Impairment of Long-Lived Assets
In September 2025, the CPUC issued a final decision in SCE's 2025 GRC proceeding. As a result of the decision, SCE recorded an $88 million impairment of utility property, plant and equipment that was disallowed by the CPUC, primarily related to the rooftop solar photovoltaic program.
New Accounting Guidance
Accounting Guidance Adopted
No material accounting standards were adopted in the nine months ended September 30, 2025.
Accounting Guidance Not Yet Adopted
In December 2023, the FASB issued an accounting standards update requiring additional disclosures primarily related to the income tax rate reconciliation and income taxes paid. The guidance also eliminates certain existing disclosures related to uncertain tax positions and unrecognized deferred tax liabilities. Edison International and SCE will apply this standard beginning in their annual filing for the year ended December 31, 2025, and the standard is not expected to materially affect the annual disclosures.
In November 2024, the FASB issued an accounting standards update requiring public entities to provide disaggregated disclosure of income statement expenses. The guidance does not change the expense captions an entity presents on the face of the income statement, rather, it requires disaggregation of certain expense captions into specified categories in disclosures within the footnotes to the financial statements. The guidance is effective for annual disclosure for the year ended December 31, 2027 and subsequent interim periods with early adoption permitted. The guidance is applied prospectively. Edison International and SCE are currently evaluating the impact of the new guidance.
In July 2025, the FASB issued an accounting standards update allowing entities to elect a practical expedient when developing forecasts as part of estimating the expected credit losses on current accounts receivable and current contract assets. The practical expedient permits entities to assume that current conditions as of the balance sheet date do not change for the remaining life of such assets. The guidance is effective for annual periods after January 1, 2026 and interim reporting periods within those annual reporting periods with early adoption permitted. The guidance is applied prospectively. Edison International and SCE are currently evaluating the impact of this guidance.
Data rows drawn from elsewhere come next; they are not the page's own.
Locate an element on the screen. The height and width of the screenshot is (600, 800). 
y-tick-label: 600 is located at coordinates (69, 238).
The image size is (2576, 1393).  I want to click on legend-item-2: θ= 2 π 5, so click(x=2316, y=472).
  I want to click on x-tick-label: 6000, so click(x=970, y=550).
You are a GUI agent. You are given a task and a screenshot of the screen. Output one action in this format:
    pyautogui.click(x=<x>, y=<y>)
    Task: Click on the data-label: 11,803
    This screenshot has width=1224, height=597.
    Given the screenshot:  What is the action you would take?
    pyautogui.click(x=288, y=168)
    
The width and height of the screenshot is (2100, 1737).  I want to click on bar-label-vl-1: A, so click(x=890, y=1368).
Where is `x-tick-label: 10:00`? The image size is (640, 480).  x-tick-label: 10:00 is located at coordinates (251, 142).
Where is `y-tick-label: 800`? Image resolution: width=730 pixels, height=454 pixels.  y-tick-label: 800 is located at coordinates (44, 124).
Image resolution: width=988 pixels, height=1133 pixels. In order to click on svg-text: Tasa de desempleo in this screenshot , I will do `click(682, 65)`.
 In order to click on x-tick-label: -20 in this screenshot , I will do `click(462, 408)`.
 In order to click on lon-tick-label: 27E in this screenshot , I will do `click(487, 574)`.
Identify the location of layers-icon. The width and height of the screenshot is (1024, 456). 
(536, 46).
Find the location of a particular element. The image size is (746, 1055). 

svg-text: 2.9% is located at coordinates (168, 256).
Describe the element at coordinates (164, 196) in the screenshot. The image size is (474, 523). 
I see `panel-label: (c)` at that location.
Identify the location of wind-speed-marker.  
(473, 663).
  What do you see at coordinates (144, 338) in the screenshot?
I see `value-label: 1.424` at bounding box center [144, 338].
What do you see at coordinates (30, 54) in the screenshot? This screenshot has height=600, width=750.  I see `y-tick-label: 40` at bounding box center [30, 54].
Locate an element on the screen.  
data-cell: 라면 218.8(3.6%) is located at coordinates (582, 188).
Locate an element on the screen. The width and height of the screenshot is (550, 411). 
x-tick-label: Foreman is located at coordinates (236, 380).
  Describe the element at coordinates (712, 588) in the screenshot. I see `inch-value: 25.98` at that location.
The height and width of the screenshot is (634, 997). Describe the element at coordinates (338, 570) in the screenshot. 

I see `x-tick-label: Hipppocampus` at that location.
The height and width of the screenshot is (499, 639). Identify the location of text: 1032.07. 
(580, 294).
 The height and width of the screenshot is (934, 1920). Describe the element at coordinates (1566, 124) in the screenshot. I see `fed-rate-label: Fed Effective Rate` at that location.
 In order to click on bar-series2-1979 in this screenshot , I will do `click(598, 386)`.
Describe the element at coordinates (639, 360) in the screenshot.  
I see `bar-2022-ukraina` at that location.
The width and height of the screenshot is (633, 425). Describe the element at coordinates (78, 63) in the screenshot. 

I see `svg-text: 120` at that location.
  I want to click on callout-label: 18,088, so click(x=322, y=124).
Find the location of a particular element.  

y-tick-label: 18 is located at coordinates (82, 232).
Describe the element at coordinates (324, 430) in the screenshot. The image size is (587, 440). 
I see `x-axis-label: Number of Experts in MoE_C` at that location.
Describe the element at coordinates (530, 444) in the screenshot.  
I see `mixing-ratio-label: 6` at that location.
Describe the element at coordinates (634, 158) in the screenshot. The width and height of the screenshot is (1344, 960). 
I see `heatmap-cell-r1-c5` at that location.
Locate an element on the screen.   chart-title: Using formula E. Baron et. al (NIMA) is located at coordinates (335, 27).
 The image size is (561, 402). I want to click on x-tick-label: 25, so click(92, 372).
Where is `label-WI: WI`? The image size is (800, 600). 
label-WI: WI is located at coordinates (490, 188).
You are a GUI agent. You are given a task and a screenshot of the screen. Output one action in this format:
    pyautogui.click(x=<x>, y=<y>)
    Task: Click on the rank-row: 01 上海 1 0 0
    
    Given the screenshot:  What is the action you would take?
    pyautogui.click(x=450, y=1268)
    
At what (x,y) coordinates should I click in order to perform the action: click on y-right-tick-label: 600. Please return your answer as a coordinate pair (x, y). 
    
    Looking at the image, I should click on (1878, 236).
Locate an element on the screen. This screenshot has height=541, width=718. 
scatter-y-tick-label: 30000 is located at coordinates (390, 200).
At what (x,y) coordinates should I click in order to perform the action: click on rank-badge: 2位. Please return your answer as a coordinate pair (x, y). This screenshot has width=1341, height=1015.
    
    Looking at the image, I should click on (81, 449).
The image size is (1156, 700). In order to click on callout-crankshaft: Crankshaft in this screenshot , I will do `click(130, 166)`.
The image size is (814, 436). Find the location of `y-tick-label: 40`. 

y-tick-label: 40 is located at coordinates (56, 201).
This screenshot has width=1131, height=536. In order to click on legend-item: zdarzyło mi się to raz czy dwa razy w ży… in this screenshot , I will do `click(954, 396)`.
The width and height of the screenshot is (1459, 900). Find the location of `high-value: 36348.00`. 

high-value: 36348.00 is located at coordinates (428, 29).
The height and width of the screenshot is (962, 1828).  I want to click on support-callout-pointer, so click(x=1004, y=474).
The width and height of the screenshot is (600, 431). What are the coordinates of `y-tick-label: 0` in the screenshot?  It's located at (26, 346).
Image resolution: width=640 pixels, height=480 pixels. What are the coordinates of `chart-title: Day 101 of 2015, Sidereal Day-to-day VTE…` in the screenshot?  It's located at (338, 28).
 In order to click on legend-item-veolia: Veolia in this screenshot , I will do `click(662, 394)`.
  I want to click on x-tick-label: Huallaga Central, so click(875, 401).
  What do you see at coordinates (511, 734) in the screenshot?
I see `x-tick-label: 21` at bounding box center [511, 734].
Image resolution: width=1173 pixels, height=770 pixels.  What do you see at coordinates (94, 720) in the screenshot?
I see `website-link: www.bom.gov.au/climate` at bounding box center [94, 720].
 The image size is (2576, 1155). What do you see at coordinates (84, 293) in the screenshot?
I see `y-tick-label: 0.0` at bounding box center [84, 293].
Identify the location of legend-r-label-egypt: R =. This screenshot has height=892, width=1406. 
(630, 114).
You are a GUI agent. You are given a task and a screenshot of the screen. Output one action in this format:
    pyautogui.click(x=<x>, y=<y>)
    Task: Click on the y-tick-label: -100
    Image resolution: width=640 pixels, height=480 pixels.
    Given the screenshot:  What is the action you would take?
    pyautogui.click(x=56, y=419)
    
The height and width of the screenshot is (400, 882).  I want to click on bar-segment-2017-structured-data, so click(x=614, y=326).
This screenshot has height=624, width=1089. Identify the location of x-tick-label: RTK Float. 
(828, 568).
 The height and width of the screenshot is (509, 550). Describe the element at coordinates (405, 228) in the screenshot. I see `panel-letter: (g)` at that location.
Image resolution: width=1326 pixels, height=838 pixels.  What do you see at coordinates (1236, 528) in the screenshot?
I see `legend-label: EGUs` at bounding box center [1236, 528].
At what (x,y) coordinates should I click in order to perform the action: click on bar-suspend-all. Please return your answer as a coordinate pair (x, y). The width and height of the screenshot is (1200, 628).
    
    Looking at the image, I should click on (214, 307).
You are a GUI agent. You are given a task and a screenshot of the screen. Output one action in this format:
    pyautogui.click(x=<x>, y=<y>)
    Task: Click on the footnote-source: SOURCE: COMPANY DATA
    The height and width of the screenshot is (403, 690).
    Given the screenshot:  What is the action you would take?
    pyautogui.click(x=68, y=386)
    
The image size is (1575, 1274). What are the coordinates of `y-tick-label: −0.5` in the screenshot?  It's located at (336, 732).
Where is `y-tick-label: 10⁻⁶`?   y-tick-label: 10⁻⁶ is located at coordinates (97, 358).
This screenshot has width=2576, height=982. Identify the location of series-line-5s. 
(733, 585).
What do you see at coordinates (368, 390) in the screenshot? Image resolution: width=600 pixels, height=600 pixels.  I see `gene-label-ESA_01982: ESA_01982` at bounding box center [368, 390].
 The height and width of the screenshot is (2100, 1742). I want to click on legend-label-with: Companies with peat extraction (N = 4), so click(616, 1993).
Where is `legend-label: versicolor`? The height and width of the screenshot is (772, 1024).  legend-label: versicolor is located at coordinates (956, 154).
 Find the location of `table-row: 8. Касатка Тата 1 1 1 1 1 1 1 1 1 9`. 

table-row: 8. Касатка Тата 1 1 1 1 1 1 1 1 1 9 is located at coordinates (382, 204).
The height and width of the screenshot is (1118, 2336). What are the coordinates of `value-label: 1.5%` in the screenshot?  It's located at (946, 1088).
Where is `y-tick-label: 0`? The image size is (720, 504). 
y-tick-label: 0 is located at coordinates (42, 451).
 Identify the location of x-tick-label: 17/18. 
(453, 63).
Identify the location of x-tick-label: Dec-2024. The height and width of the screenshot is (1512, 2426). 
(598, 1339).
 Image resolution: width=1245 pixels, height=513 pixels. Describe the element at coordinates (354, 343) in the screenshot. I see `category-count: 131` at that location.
In September 2025, the FASB issued an accounting standards update to amend certain aspects of the accounting for and disclosure of internal-use software. Among other things, the guidance removes all references to prescriptive and sequential software development stages and instead requires entities to begin capitalizing software costs when certain criteria are met. The guidance is effective for annual periods after January 1, 2028 and interim reporting periods within those annual reporting periods with early adoption permitted. The guidance can be applied prospectively, retrospectively, or via a modified prospective transition method. Edison International and SCE are currently evaluating the impact of this new guidance.